5)The Lesbian mother pair (several kids at my kids' school have two moms). Very short hair, often with a little braided rat tail or fringe in the back. No make-up. Either tall and thin or short and fat but whatever, both partners will look like each other. Both partners work, but both have some kind of flex schedule so they can both volunteer and spend lots of time at school and go every where together. Wear jeans and vague sort of LLBean outdoor gear type clothes .Drive pick-up trucks or fire red Jeeps with bumper stickers that say things like "Mabel Peabody's Beauty Parlor and Chainsaw Repair" with a picture of a rainbow. Wear silver jewelry with purple triangles (earrings,wedding rings, etc.) Take their daughters or sons to eat at The Texican Grill , think their kids need to study theatre.

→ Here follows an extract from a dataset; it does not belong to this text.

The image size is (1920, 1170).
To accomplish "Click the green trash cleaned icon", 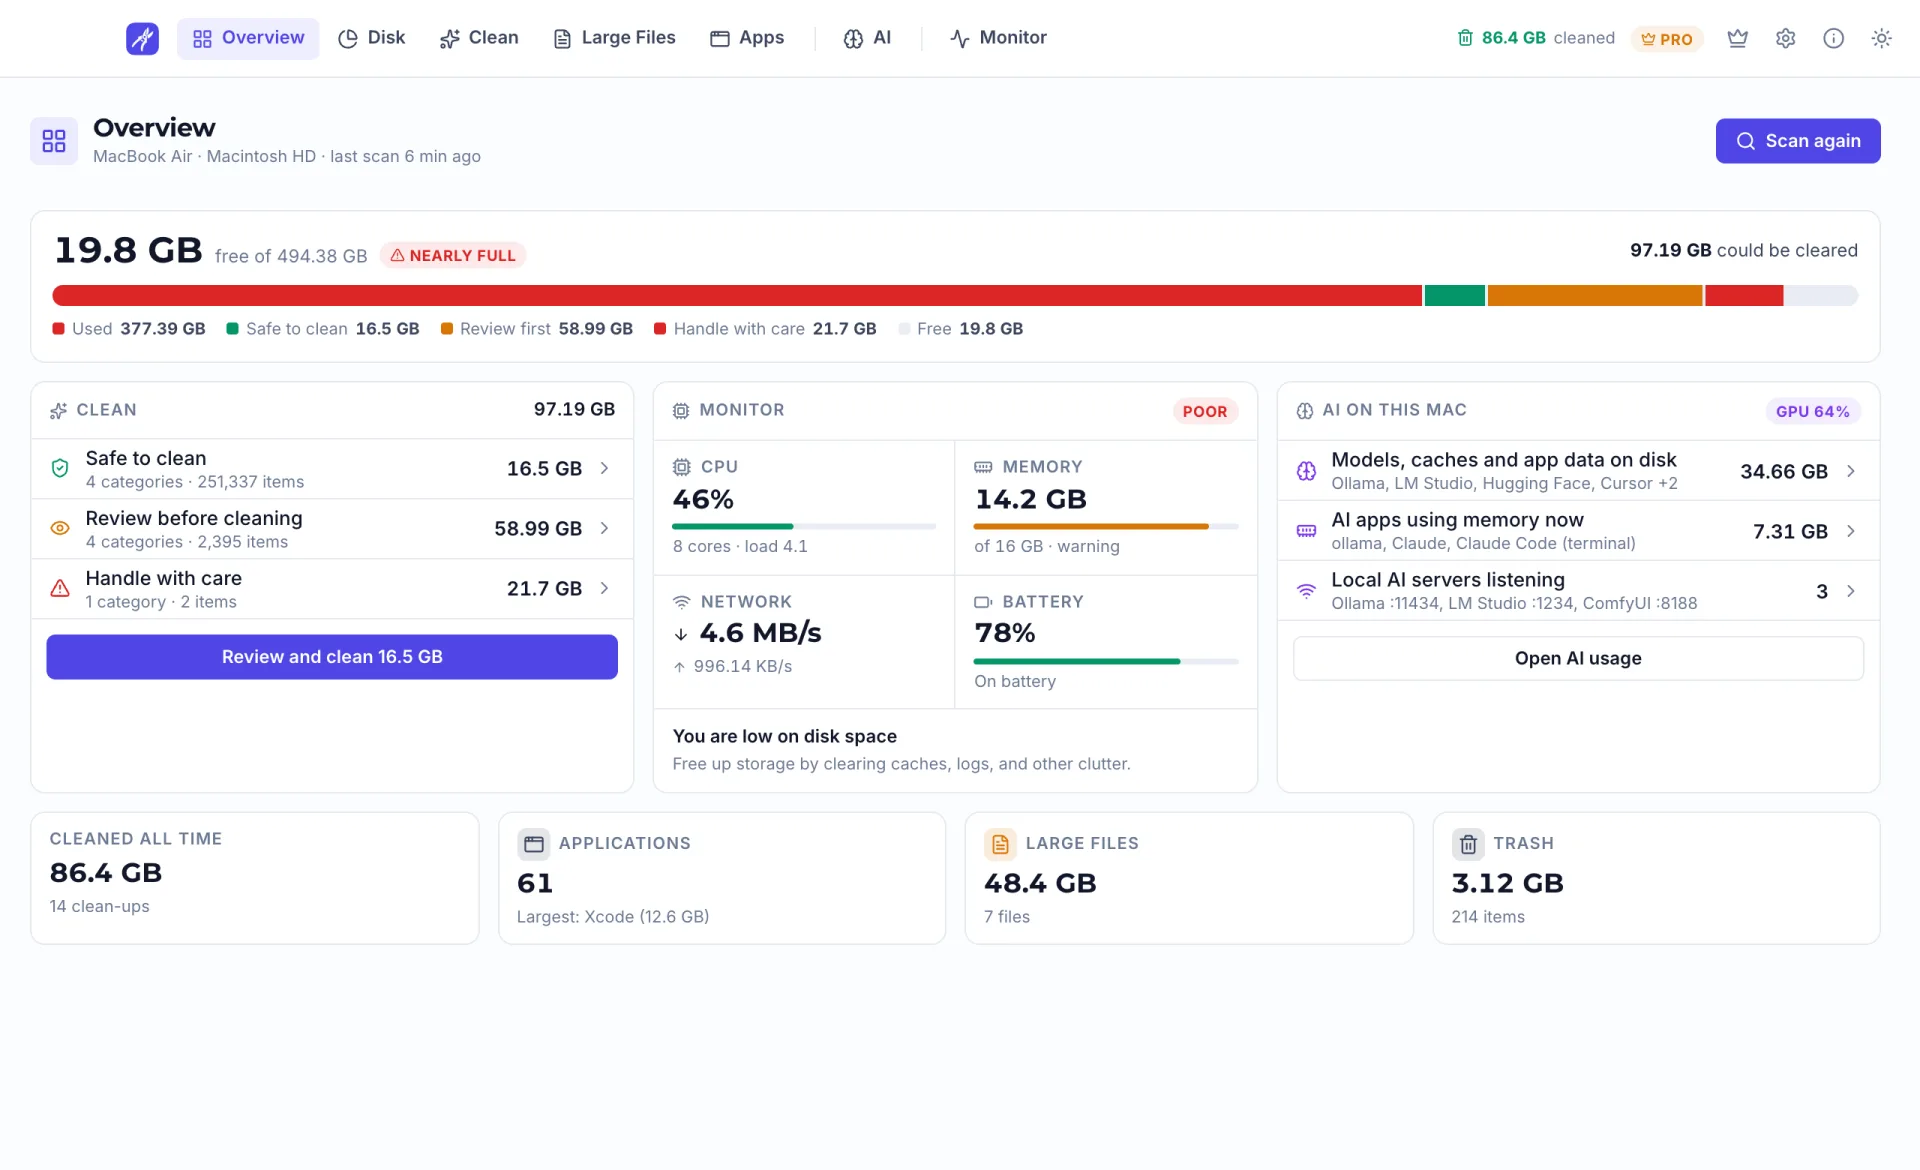I will [1465, 38].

6)The Fundamentalist Christian Mom - Often, slightly over weight. Wears cute country style clothes, little patchwork vests, t-shirts, jean skirts, etc with flowers and angels and cute sayings on them. Drives a minivan. Long or short hair, sweetly styled with puffy elements, lite make-up. Does not work. Volunteers constantly and can be found running the school bake sale or spring carnival. Knows everybody in town and is the nicest, sweetest person you ever met. Does not drink alcohol. Voracious garage sales and Christian book store shopper. Watches Oprah, but always feels compelled to say, "I like her, even though she is Black." When you have a conversation with her about anything, she will invariably go into her personal religious beliefs and tell you how to live your life accordingly. Plays soft Christian rock on the radio .Carries her Bible with her everywhere in a little "Bible bag" that is specially designed (pictures of angels or Noah's ark) and sort of resembles a purse . Has a fish symbol on the back of her car and a bumper sticker that says "In case of Rapture, this car will be unmanned".